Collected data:
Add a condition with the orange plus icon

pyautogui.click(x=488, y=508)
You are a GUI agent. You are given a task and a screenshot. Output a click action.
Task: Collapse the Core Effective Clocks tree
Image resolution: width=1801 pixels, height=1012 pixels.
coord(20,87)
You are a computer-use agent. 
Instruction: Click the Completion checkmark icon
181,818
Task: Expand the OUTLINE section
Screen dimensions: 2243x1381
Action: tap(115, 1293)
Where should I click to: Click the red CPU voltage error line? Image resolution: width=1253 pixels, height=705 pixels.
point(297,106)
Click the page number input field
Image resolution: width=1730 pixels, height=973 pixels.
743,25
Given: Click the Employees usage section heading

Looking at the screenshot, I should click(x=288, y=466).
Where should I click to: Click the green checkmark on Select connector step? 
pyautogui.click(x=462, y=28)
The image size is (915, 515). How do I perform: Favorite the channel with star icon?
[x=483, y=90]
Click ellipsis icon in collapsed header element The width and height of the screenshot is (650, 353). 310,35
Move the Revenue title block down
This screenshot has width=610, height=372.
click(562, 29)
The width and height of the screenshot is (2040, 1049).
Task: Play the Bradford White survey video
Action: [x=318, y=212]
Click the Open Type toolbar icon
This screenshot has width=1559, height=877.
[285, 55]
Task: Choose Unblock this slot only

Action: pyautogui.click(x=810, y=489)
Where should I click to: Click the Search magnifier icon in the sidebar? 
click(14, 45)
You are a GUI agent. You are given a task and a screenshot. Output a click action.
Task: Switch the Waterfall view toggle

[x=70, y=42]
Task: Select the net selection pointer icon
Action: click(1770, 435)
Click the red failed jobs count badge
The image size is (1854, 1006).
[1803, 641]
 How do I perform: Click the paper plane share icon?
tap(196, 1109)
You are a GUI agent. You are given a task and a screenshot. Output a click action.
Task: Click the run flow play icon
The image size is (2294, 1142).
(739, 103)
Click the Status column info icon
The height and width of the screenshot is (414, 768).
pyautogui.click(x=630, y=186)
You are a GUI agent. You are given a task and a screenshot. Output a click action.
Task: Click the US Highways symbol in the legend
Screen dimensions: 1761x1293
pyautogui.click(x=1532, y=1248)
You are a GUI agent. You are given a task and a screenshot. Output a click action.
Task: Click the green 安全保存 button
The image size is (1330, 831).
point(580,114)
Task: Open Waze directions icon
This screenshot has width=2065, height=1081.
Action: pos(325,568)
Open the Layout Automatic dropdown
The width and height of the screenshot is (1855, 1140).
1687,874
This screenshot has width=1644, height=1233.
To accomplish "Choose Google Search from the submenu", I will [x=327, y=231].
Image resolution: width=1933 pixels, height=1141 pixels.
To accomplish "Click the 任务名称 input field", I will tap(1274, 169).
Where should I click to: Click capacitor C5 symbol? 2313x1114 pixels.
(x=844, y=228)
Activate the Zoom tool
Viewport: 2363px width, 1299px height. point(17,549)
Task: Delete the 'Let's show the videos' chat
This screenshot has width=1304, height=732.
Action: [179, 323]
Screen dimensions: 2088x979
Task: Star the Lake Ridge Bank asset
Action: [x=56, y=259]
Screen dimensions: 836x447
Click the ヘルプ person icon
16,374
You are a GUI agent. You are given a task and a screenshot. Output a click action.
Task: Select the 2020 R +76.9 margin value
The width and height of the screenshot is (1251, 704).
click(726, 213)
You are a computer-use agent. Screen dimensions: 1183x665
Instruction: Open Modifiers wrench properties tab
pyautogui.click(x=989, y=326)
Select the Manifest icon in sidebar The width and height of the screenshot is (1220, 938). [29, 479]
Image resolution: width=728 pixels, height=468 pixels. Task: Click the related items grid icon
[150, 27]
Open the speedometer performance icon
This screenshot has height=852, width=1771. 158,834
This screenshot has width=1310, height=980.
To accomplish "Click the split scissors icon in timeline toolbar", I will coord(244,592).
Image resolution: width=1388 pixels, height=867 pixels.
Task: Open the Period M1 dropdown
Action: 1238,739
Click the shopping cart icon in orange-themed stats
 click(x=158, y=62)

● **Your objective**
Report how many lines in the data include the word "computer", and give nothing but the count.

● **Exercise output**
2